The use of joined-up, population health data to improve audit and feedback in this way can be understood in the context of prescribing. Prescribing, the most common patient-level intervention across health and care, is second only to workforce in terms of total expenditure and a common focus for PCNs for quality improvement.5 Prescribing data from a single source only (e.g. GP data) is likely to vastly under-report prescribing activity compared with joined up data from multiple sources in venues where prescribing occurs, such as community pharmacies, community services and wider secondary and tertiary services. Variation in prescribing codes, for example between proprietary EHR codes and recognised standardised terminologies, necessitate the provision of normalised, standardised population health records to present data back to individuals in a meaningful way. Equally, the ability to case find for structured medication reviews and understand the impact of prescribing interventions on care utilisation, employment, relationships and wider health and life outcomes, is enhanced through combing data on personal risk factors and therapy indications. For example, identifying those most at risk of stroke using multiple risk factors that will benefit from more personalised anticoagulation therapy or targeting antibiotic use by understanding individual characteristics and symptom to reduce inappropriate antibiotic prescribing.

Personalising care by measuring what matters

Population health management will only deliver a step-change in health and care delivery if care is personalised to the individual and their unique context. Central to the delivery of personalised care within new models of care such as PCNs is the use of evidence-based, person-reported outcome measures (PROMs) that can be used within wider data sets to support risk identification and assess health outcomes from the perspective of the individual. Such measures can help to understand the unique psychological constructs that influence, and are predictive of, the use of health and care services, in addition to supporting outcome-based care models and evaluation of health system interventions using real-world data.

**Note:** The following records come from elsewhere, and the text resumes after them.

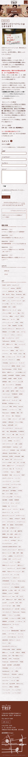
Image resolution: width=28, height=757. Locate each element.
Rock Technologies (7, 369)
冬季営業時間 (5, 581)
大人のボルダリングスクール (9, 646)
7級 (7, 528)
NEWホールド (5, 319)
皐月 (20, 602)
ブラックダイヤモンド (7, 428)
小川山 (20, 353)
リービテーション (21, 521)
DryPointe (15, 447)
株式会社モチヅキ (6, 624)
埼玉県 (7, 205)
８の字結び (13, 540)
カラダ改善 (5, 618)
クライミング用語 (6, 313)
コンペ (14, 313)
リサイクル (5, 316)
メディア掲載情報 (15, 587)
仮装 (17, 434)
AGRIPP (16, 593)
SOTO (3, 465)
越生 (16, 205)
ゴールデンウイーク (7, 388)
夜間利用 (16, 500)
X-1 (11, 574)
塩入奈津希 (12, 683)
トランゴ (13, 680)
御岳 (3, 338)
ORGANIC (14, 674)
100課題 (11, 500)
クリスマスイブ (6, 584)
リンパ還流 (17, 562)
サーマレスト (16, 624)
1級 (13, 416)
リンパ (4, 568)
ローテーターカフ (6, 605)
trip (16, 202)
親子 (15, 599)
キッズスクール (10, 338)
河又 (9, 643)
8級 (13, 434)
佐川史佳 (4, 655)
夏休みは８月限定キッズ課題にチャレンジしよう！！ (13, 258)
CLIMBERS (21, 431)
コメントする (6, 197)
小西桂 (16, 671)
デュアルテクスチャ (7, 543)
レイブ (4, 637)
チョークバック (6, 366)
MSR (9, 419)
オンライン (5, 518)
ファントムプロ (6, 690)
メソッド (11, 668)
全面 (9, 381)
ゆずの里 (17, 609)
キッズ (14, 310)
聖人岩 (20, 369)
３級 (3, 384)
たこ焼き (10, 590)
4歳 (3, 391)
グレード (13, 303)
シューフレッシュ (13, 409)
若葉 (9, 325)
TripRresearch (5, 341)
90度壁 (10, 378)
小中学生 (20, 490)
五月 (23, 419)
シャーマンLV (5, 484)
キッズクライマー (18, 556)
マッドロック (19, 468)
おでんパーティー (6, 577)
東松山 (10, 205)
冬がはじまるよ (21, 581)
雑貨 (14, 605)
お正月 (22, 587)
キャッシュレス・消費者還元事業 (10, 630)
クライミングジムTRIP (8, 297)
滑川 (9, 307)
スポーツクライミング (7, 444)
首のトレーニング (6, 553)
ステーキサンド (12, 633)
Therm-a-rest (16, 612)
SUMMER (12, 450)
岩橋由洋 (4, 487)
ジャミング (5, 406)
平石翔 (21, 661)
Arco (13, 596)
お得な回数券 (16, 665)
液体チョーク (9, 344)
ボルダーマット (6, 512)
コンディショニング (16, 300)
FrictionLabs (5, 661)
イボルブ (16, 316)
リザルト (13, 335)
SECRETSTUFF (14, 661)
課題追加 (4, 331)
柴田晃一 (4, 615)
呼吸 (10, 406)
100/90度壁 (11, 375)
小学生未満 (17, 456)
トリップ (7, 203)
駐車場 (10, 440)
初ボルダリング (20, 328)
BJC (20, 546)
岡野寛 (23, 652)
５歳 (7, 431)
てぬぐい (13, 472)
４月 (20, 419)
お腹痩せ (10, 556)
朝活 (18, 680)
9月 (3, 416)
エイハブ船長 (9, 493)
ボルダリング (13, 203)
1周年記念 (4, 453)
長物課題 (14, 325)
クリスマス (5, 353)
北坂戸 (4, 300)
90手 (18, 553)
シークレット (5, 335)
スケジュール (16, 475)
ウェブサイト (5, 163)
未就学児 (16, 397)
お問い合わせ (5, 490)
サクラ (21, 596)
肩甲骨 (12, 391)
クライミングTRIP (6, 462)
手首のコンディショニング (13, 571)
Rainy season (5, 412)
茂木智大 (16, 686)
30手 (3, 344)
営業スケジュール (6, 310)
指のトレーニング (6, 509)
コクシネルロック (6, 612)
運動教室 (4, 621)
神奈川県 (4, 658)
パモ (12, 671)
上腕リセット (20, 565)
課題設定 (16, 347)
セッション (10, 347)
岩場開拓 (13, 412)
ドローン (10, 615)
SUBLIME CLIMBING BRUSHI (9, 546)
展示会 (4, 372)
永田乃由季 (10, 425)
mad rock (20, 406)
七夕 (21, 447)
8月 (21, 412)
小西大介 (18, 652)
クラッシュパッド (18, 459)
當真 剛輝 (4, 500)
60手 (3, 434)
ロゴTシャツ (5, 450)
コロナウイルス (6, 394)
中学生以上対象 (6, 649)
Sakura (7, 459)
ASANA (23, 375)
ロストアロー (5, 680)
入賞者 (14, 307)
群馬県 (20, 394)
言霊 (9, 559)
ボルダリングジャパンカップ (9, 549)
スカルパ (10, 593)
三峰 (16, 444)
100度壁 (4, 375)
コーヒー (4, 419)
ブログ (10, 229)
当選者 (14, 378)
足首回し (4, 633)
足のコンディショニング (8, 515)
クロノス (19, 356)
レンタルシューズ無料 (14, 618)
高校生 (13, 649)
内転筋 (11, 518)
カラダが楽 (11, 621)
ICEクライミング (6, 596)
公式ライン (15, 487)
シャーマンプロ (6, 693)
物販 (22, 553)
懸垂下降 (4, 590)
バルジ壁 (11, 652)
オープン (13, 319)
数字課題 (4, 403)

One such resource is the Patient Activation Measure (PAM), which gauges the knowledge, skills and confidence an individual has in managing their own health. PAM has strong psychometric properties and association with a number of other health outcomes, demonstrating reliability and validity for use in primary care and population-based care delivery settings.18-21 Critically, the measure is also actionable, where improvements in PAM have been shown to be influenced by evidence-based, community health interventions that support behaviour change and improve an individual’s ability to manage their own health. Such benefits are well aligned to the Quintuple Aim of improving health outcomes: improving the experience of care received by citizens, reducing unnecessary health and care costs, affecting inequalities in care (through improving risk identification and resource use) and improving staff experience of care delivery through more person-centred care.18-21 A study completed by the Health Foundation demonstrated that patients who were most able to manage their own health, as assessed through PAM:

  • Had 38% fewer emergency admissions than the patients who were least able to manage their own health
  • Had 32% fewer attendances at A&E
  • Were 32% less likely to attend A&E with a minor condition that could be better treated elsewhere
  • Had 18% fewer GP appointments
  • Were likely to have improved medication adherence18

Linking back to the previous example around prescribing, measures such as PAM could be combined with clinical and care data to support personalised treatment approaches that also recognise individual barriers to medication adherence. For example, targeting structured medication reviews and patient education in primary care to those with lower PAM scores to increase medication adherence and improve outcomes as part of medication optimisation programmes.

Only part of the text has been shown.